SCANNING THE BOOK DISPLAY in the reading room at the Whitney Biennial, I was dismayed to come upon the pale-green and pink slip case of Wayne Koestenbaum’s The Queen’s Throat: Opera, Homosexuality, and the Mystery of Desire, which I happened to be enjoying at home. Its presence on the Whitney’s hit list felt unmistakably grotesque, if possibly revealing.

Conceived as an educational supplement to the Biennial, this “space of reading” includes a corner reserved for a user-friendly compilation of press clippings about the artists in the show, a centralized block of tables furnished with chairs and copies of the exhibition catalogue, and a display shelf that circumnavigates half the room displaying samples of books predominantly of critical theory and cultural studies published during the past two years. But why in the world The Queen’s Throat?

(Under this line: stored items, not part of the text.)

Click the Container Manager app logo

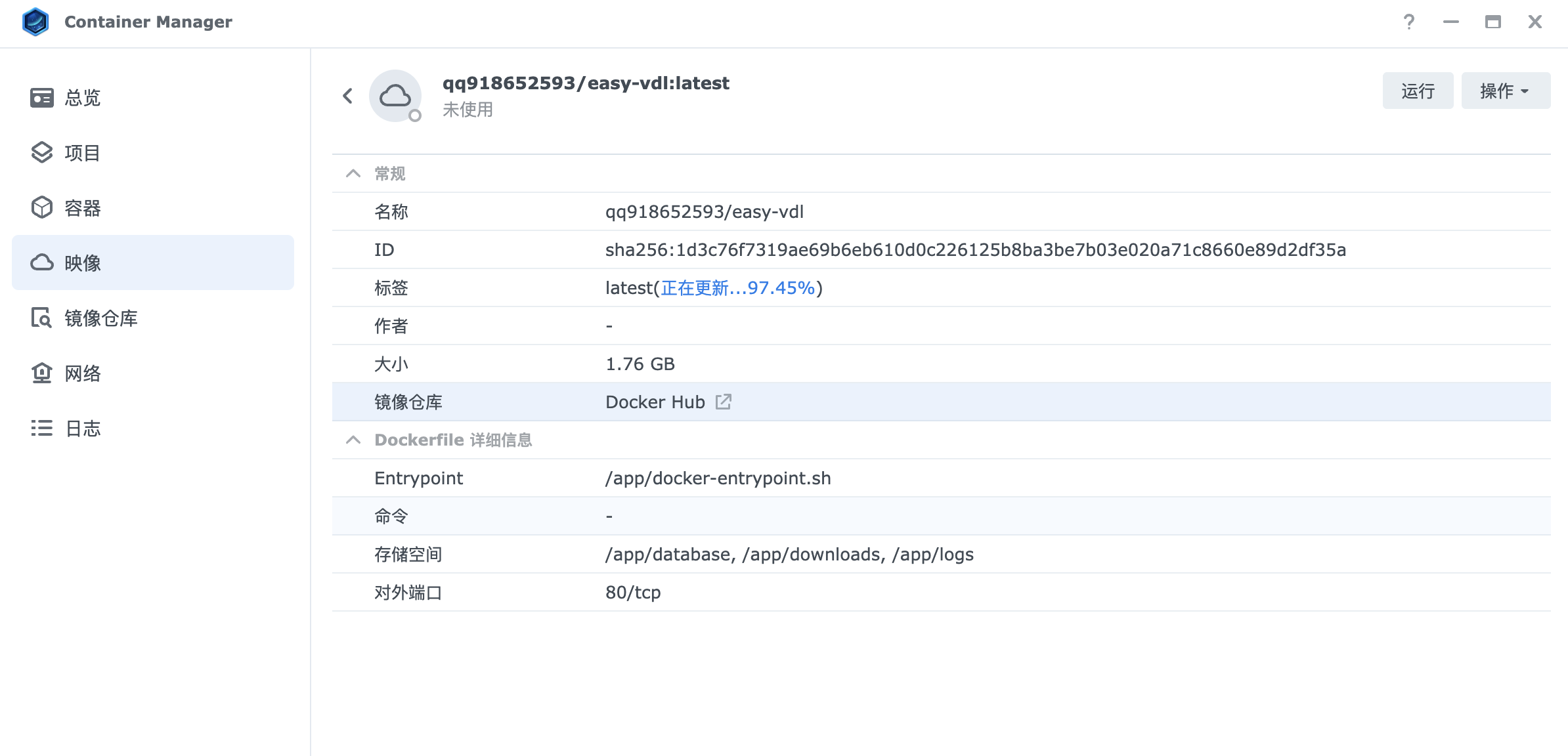[35, 22]
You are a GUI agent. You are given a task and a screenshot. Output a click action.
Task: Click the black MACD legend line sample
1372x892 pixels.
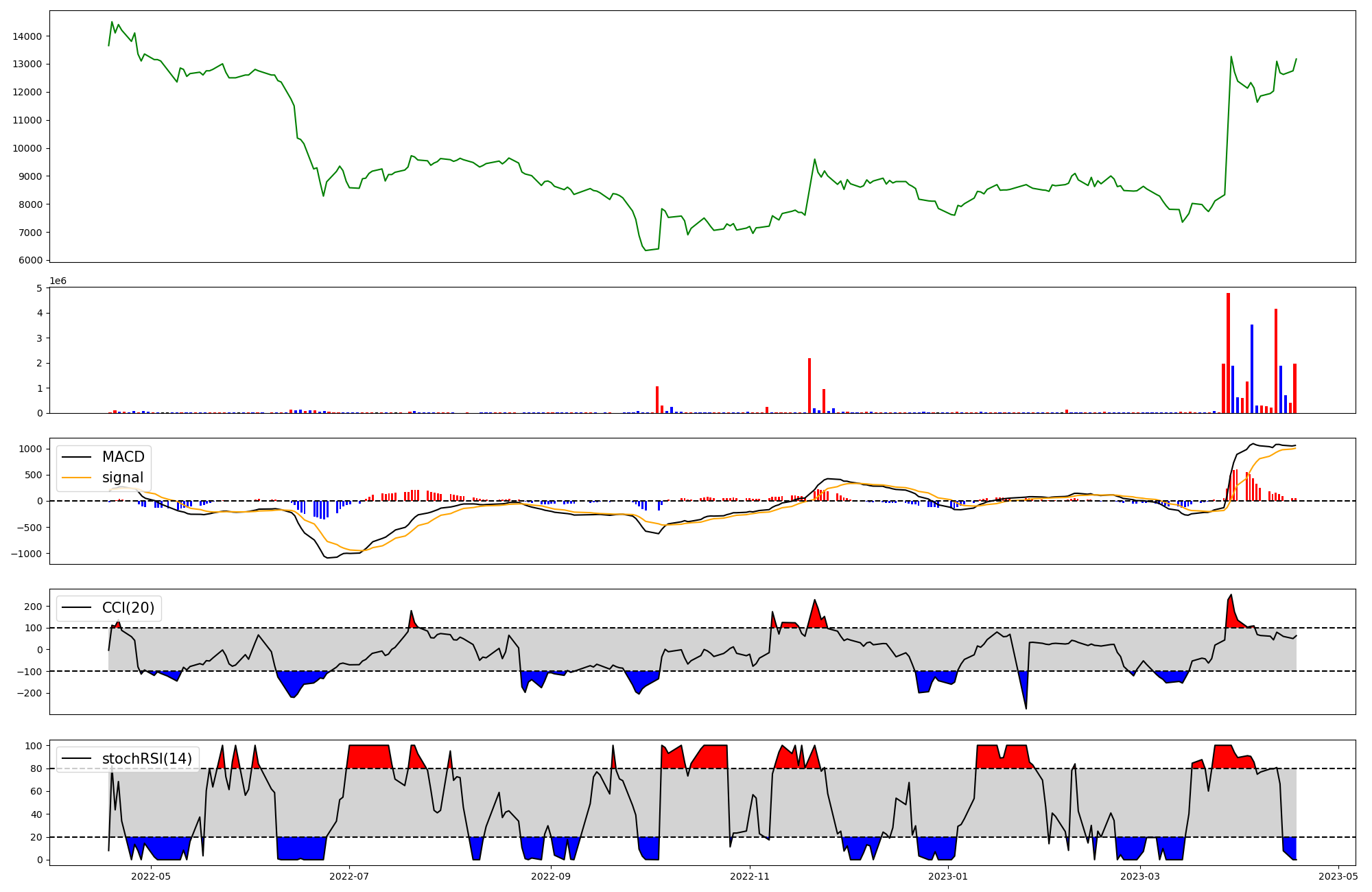click(x=77, y=457)
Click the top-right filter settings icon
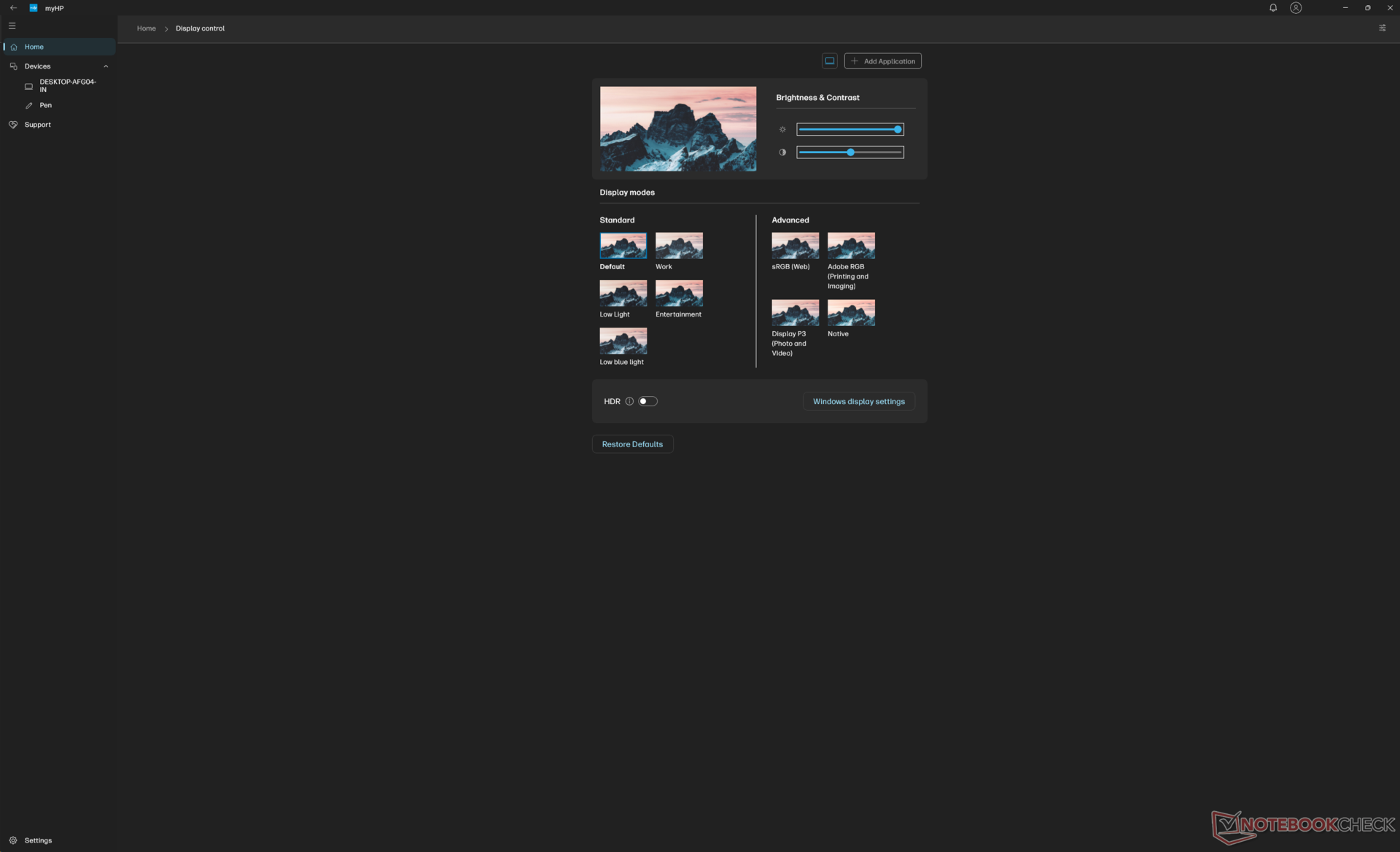This screenshot has height=852, width=1400. [1382, 28]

In cobbling together his meditation on opera and homosexuality, Koestenbaum trusted and indeed followed his “perverse” tastes and desires. And the alternately sad and hilarious—frequently profound—insights into opera queens and the “lost art” that is their obsession enables a brave self-examination in defiance of brutal times. But Koestenbaum’s audacious method has also yielded something more—something that, only implicit in his work, nonetheless secures its special place on my bookshelf.

For pleasure and desire, not to mention queer pleasure and desire, are still regarded with deep suspicion by many on both the left and the right. It is Koestenbaum’s liberating achievement to have found a way to validate these aspects of individual experience by lovingly and meticulously attending to his own fascinations.

So I ask: How does a book that entrusts itself to pleasure and desire supplement an exhibition that finds so little to trust in the visual and tactile delights of art? How does a book that consecrates a dead art form through empathic identification with it supplement an exhibition that (with the notably queer exception of Lari Pittman) affirms the demise of the equally anomalous art of painting? Finally, how does a book that proclaims its author’s preference for the “songish part” of opera—that admits a taste for opera’s words only “because music has garlanded them”—supplement an exhibition that fosters and prioritizes a notably didactic, moralizing, and unreflective use of language?

I suppose that the answer to all these questions is that this book does not supplement this Biennial; it accessorizes it. But if you listen carefully you just might hear the muffled voices of all those queens and divas between its covers as they reach a plaintive crescendo to protest the occasion that has claimed them.

David Deitcher is a New York-based art historian and critic who teaches at Cooper Union.